# MSDM5051 Tutorial 11 - More Untilities in Python II

## Contents:

1. Exception Handling
2. Modules & Packages

---
# 1. Exception Handling

Exceptions are objects specialized for storing information about the occurence of an error, and provide the standard interfaces for users/other programs to deal with its occurence. In Python, the words "error" and "exception" are used almost interchangeably, and they are dealt with
in exactly the same way.

## 1.1. Raising exceptions

Exception not only can be created when there are mistakes in the code, but we can also produce them manually. In Python, we can use the keyword `raise` to manually create our own error, e.g. 

In [1]:
def my_error_function():
    
    print("This line can be printed normally")              # anything before the raise keyword can be run normally
    
    raise Exception("My exception message", "hello", 123)   # creating an Exception object containing the error message 
                                                            # in fact you can have any input here. the IDE simply print out all of them
    
    print("This line cannot be run")                        # anything after the raise keyword cannot be run, including the return
    
    return "This line can never be returned"

In [2]:
my_error_function()

This line can be printed normally


Exception: ('My exception message', 'hello', 123)

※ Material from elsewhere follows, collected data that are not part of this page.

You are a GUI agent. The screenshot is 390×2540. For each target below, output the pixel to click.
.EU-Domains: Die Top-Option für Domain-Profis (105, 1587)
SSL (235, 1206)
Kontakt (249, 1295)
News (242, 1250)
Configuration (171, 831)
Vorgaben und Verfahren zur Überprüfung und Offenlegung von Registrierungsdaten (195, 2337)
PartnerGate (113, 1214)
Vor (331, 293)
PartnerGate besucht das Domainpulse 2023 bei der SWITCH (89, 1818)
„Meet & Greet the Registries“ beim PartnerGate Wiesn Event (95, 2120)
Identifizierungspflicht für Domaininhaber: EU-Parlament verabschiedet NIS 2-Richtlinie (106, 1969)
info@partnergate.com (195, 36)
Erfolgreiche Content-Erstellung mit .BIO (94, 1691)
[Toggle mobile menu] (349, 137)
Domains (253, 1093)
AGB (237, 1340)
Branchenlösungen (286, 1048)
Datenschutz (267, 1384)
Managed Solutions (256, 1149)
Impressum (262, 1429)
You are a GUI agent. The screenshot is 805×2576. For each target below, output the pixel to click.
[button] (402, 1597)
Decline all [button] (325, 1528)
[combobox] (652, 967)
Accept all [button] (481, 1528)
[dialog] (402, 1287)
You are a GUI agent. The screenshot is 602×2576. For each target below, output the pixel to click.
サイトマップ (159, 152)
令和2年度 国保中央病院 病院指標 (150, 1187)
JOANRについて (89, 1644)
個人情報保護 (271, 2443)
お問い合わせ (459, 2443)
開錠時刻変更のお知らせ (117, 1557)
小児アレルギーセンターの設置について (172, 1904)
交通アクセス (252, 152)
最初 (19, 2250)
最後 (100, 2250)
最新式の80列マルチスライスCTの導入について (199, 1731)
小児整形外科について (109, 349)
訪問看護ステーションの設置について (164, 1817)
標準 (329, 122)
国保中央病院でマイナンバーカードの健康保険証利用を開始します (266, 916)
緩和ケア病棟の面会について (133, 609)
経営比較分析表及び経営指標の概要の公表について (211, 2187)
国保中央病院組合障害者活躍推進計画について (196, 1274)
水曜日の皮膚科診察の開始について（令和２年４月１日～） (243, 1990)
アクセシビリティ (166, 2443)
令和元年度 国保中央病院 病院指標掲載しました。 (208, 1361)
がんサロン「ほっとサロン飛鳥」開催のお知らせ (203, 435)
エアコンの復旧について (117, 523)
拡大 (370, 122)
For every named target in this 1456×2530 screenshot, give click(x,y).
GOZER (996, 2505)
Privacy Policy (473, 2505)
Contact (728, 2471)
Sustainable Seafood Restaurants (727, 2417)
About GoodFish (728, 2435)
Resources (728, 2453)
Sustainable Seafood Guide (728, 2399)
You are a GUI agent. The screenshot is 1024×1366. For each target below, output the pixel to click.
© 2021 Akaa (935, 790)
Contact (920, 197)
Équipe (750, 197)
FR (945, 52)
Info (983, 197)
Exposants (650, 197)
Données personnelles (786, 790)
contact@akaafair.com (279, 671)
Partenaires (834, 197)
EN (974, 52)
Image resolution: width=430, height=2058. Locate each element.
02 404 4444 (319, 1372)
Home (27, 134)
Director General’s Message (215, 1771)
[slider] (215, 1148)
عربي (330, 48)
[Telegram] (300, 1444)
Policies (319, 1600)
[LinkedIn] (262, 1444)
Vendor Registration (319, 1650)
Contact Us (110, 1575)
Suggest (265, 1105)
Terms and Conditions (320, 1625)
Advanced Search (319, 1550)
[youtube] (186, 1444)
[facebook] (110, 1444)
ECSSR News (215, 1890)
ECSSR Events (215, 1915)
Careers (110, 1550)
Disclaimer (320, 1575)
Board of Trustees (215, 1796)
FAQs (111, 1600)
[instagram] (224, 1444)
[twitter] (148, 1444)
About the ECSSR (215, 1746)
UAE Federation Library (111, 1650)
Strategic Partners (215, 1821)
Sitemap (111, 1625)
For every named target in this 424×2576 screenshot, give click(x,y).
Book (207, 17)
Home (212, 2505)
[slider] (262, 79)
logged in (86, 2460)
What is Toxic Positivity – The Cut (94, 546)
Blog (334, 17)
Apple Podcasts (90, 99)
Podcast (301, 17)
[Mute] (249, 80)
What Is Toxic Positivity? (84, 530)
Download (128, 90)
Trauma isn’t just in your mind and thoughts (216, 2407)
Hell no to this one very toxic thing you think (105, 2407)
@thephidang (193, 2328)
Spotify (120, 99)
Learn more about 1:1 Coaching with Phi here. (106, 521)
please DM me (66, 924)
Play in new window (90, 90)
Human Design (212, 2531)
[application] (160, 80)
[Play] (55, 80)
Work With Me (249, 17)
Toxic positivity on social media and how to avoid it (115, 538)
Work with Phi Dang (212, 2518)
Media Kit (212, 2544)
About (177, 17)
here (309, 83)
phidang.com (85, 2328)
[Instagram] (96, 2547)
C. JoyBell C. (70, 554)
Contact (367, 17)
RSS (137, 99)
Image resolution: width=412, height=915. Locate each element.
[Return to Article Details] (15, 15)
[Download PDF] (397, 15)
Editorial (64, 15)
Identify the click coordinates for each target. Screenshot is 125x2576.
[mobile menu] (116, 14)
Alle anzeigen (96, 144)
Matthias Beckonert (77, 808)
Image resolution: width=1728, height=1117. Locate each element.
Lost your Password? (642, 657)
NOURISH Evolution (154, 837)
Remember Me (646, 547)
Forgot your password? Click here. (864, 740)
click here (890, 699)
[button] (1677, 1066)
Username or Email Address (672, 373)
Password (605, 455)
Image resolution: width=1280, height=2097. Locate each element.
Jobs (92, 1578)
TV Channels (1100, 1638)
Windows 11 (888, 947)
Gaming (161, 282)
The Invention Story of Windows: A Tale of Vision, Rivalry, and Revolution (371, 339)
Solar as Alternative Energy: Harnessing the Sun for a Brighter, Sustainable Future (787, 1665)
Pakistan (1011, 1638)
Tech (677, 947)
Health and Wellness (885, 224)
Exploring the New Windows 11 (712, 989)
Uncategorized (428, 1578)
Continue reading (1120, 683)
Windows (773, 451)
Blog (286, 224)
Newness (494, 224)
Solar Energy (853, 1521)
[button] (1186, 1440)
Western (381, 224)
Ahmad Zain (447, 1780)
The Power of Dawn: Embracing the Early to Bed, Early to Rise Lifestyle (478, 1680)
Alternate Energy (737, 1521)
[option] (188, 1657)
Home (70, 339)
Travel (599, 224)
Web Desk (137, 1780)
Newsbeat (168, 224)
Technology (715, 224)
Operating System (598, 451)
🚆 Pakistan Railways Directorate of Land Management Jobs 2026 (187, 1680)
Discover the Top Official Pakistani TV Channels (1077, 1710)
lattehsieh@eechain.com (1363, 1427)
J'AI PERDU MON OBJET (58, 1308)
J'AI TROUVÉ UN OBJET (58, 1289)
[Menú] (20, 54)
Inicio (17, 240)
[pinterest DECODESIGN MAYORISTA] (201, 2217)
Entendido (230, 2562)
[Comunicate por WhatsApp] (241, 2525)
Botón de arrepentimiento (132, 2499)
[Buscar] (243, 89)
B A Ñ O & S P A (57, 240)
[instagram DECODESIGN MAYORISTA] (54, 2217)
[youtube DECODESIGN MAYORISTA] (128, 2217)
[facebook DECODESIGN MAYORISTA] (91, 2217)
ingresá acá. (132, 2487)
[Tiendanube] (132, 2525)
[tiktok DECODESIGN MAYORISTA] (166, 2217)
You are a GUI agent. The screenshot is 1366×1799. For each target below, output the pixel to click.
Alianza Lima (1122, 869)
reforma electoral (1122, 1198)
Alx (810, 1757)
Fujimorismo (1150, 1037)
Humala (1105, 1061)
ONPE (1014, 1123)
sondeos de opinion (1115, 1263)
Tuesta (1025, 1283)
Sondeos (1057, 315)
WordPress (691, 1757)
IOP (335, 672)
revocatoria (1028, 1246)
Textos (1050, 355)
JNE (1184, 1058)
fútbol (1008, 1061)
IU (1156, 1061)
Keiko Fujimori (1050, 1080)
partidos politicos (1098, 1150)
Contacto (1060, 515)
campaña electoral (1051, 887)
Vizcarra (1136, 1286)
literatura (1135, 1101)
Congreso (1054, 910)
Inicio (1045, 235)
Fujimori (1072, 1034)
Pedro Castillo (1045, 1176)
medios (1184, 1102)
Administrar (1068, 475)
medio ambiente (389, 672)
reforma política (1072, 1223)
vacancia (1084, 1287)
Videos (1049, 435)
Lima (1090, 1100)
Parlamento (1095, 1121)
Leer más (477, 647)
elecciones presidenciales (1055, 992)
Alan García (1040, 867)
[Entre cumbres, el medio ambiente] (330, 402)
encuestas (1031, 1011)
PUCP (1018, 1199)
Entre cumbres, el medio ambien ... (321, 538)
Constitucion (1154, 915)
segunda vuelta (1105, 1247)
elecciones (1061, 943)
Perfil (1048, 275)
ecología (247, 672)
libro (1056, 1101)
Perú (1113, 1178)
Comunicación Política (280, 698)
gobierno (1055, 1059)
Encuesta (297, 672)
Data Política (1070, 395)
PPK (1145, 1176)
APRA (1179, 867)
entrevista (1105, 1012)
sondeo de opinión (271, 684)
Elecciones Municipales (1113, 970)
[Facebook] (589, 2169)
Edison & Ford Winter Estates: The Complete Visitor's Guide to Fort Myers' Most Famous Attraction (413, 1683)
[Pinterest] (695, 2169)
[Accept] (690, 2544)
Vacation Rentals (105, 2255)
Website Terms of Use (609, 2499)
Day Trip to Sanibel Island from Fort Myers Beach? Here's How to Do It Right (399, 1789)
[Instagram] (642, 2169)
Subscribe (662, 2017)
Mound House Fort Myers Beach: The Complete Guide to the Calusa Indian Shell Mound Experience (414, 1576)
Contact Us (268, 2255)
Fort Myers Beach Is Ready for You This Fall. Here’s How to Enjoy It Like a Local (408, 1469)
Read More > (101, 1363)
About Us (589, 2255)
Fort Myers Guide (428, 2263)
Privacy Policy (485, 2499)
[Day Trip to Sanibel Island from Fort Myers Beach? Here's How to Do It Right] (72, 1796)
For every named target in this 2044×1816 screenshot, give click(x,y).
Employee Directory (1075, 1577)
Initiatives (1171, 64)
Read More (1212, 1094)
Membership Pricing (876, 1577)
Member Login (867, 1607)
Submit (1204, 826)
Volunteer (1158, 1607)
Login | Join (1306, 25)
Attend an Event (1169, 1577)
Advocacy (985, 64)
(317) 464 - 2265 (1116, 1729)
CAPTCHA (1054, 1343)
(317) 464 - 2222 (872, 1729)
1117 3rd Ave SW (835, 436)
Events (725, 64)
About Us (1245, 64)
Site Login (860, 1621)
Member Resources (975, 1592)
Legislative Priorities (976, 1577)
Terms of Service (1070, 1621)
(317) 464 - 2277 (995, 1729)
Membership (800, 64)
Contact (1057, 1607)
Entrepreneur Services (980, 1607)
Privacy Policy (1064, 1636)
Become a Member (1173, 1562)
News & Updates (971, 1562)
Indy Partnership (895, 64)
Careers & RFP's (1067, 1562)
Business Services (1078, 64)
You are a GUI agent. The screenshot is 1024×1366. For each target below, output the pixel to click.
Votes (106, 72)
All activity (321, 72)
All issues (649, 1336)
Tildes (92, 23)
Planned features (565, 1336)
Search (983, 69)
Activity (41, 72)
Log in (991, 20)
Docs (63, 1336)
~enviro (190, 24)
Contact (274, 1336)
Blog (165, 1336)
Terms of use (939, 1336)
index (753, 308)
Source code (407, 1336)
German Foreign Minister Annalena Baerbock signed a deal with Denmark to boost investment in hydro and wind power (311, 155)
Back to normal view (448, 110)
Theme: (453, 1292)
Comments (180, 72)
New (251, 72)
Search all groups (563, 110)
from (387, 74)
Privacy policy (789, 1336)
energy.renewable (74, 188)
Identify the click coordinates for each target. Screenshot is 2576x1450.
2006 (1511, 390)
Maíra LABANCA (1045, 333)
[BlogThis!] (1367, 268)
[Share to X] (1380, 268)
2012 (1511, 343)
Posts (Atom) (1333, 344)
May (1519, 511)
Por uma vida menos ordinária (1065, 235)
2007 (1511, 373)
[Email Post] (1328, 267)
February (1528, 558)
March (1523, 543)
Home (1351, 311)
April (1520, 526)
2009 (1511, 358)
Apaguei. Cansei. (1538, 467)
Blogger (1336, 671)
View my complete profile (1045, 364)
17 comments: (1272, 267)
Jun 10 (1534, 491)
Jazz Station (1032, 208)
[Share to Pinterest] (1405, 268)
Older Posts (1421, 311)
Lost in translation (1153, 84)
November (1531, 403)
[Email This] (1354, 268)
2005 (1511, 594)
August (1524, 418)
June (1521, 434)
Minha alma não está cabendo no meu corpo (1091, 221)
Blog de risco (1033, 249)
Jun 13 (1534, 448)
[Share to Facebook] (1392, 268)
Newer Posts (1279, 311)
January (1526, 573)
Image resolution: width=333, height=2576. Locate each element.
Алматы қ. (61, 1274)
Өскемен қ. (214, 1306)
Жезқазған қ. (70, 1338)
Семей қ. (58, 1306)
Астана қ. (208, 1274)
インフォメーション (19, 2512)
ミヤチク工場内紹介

Whenever an exception is raised, the current running function will terminate immediately and return an `Exception` object. If there are no further instructions how this exception should be handled, normally our IDE will print out the message of the exception, together with the "traceback" about on which line the exception is raised. 

## 1.2. Catching exceptions

A function that can only raise exceptions and terminate is pretty useless. Often we would like to take further steps after encountering the exception. In programming jargon, this is called "catching an exception" (the error can suddenly appear from nowhere, so we have to "catch" it). In Python, we use the `try-except` clauses to define what to do after finding the error during a run of a function.

- `try` - For running the tasks we want.

- `except` - When an exception is detected in the `try` clause, the `except` clause will "catch" it. Tasks running in `try` will terminate, and instructions in `except` will be run instead. The exception message will not be printed out.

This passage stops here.